Arumi menyodorkan jaket itu kepada Moedya. Pria itu tertegun sejenak dan menatapnya. "Pakai saja!" Ucap Moedya.
"Aku tidak tahu kapan kita akan bertemu lagi, atau bahkan mungkin ... mungkin kita ...." Arumi menelan ludahnya sendiri. Tenggorokannya tiba-tiba terasa begitu kering. Lidahnya terasa kelu dan ia tidak sanggup untuk melanjutkan kata-katanya.
Dengan wajah ragu, Moedya menerima jaket itu. Ia tidak langsung memakainya dan hanya memegangnya. Sesaat kemudian, mereka berdua pun keluar bersama dari dalam kantin itu.
"Terima kasih untuk traktirannya," ucap Arumi dengan sebuah senyuman manis yang mengiringinya. Ia berdiri dan menatap Moedya untuk sesaat.
Hal yang sama pun dilakukan oleh Moedya. Ia menatap balik gadis itu dengan cukup lekat. Moedya seakan tengah mengobati rasa rindunya selama ini. "Sama-sama," sahut pria bertato itu.
Rasa canggung kembali menyelimuti mereka berdua.
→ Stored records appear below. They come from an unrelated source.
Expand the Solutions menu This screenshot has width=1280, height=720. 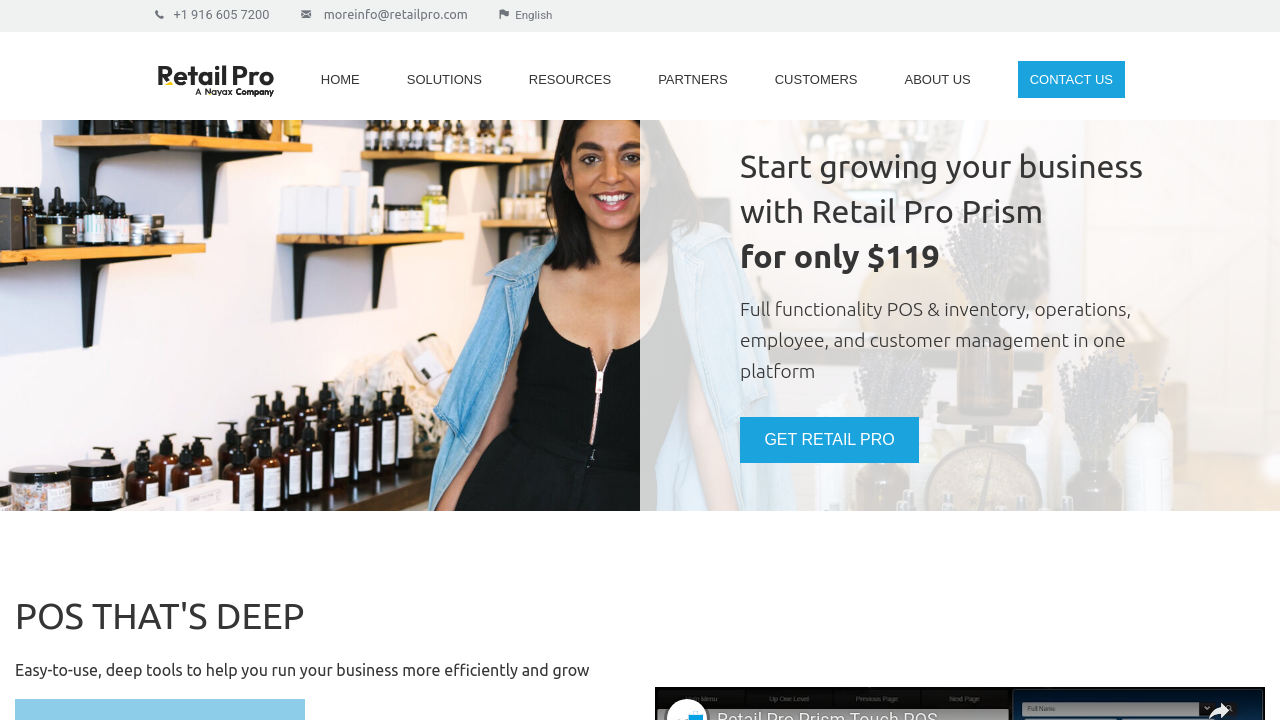[x=444, y=80]
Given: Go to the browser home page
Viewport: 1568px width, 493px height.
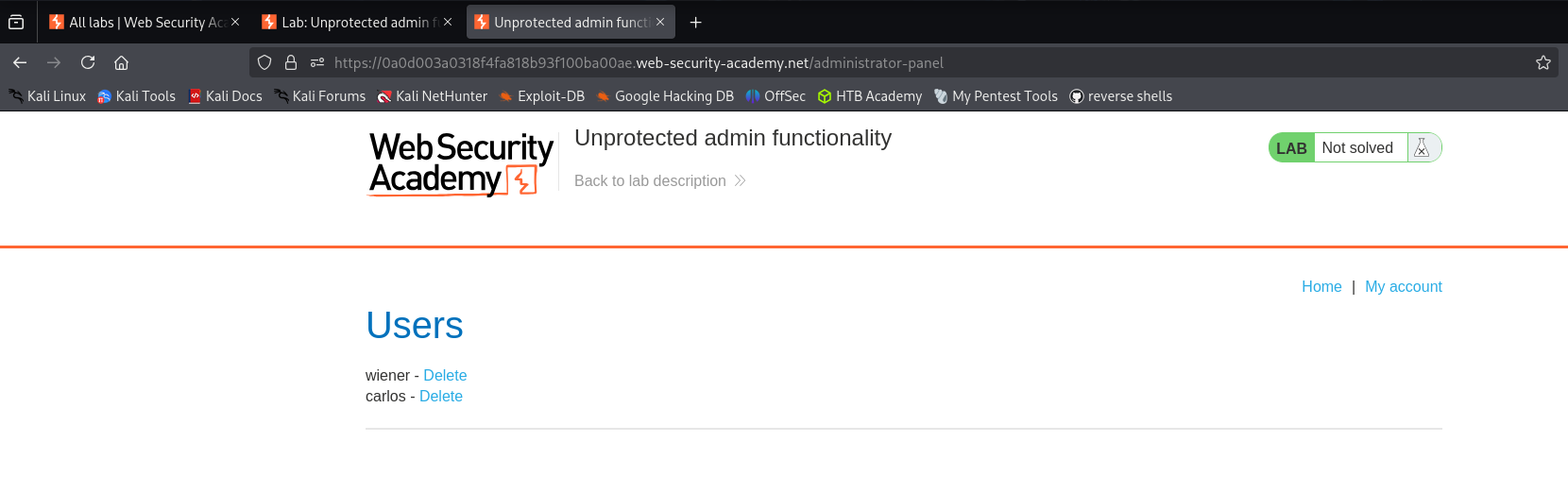Looking at the screenshot, I should click(x=121, y=62).
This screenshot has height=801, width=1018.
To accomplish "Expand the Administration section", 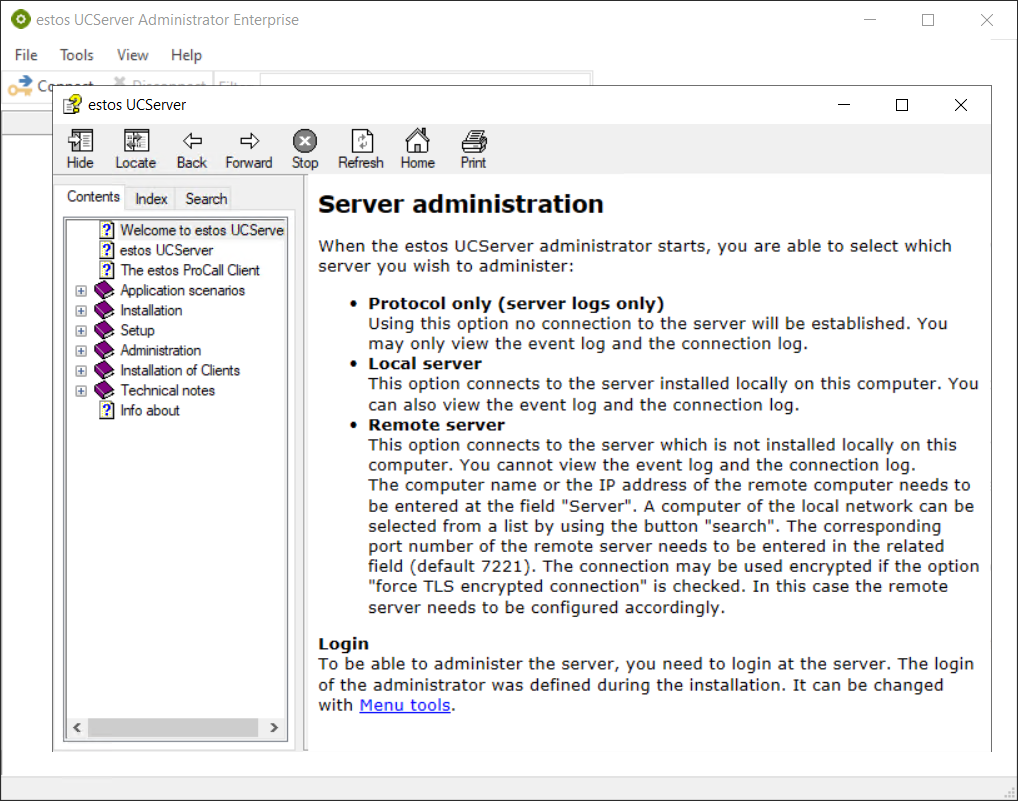I will pos(81,351).
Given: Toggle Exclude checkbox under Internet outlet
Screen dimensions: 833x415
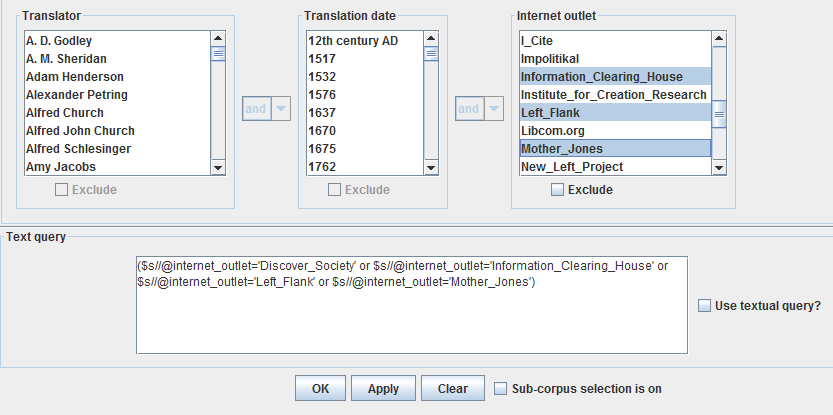Looking at the screenshot, I should (x=557, y=190).
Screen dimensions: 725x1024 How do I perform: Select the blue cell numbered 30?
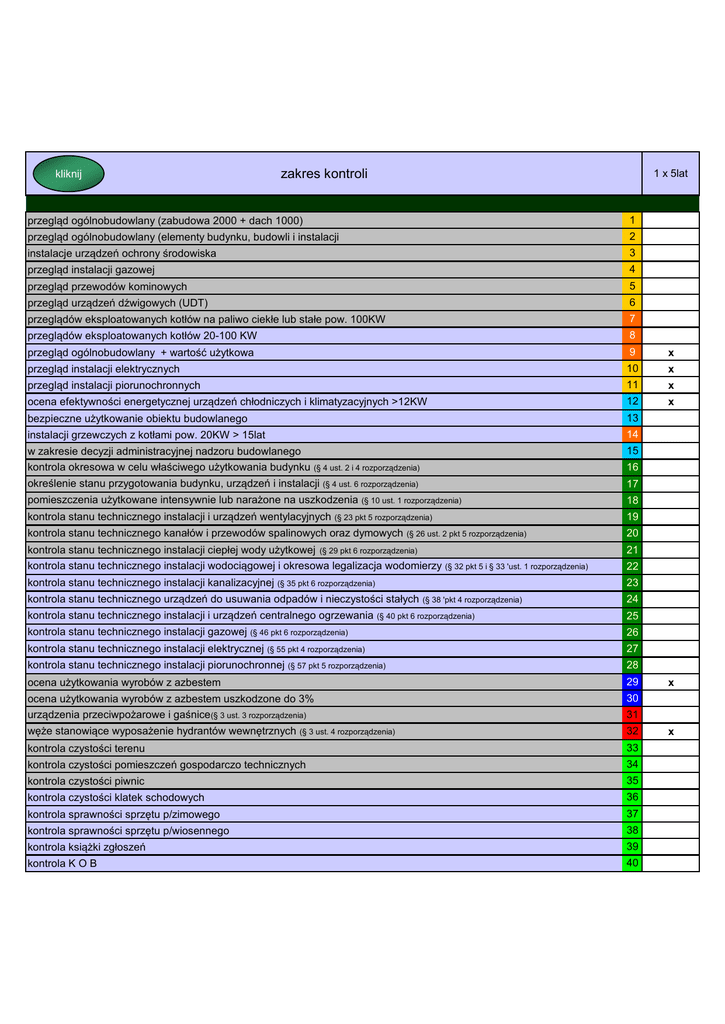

Sikap kikuk Arumi dan Moedya terlihat lucu saat itu. Akan tetapi, itu semua tidak berlangsung lama. Moedya segera dapat menguasai keadaan. "Mau kuantar sekalian, Arum?" Tawarnya.
Gerbang menuju taman bunga di hati Arumi rasanya terbuka lebar. Ada banyak bunga yang bermekaran di sana, begitu indah dan berwarna-warni. Arumi ingin sekali mengangguk dan mengatakan "iya, tentu saja". Akan tetapi, dengan segera ia tersadar dari keinginannya.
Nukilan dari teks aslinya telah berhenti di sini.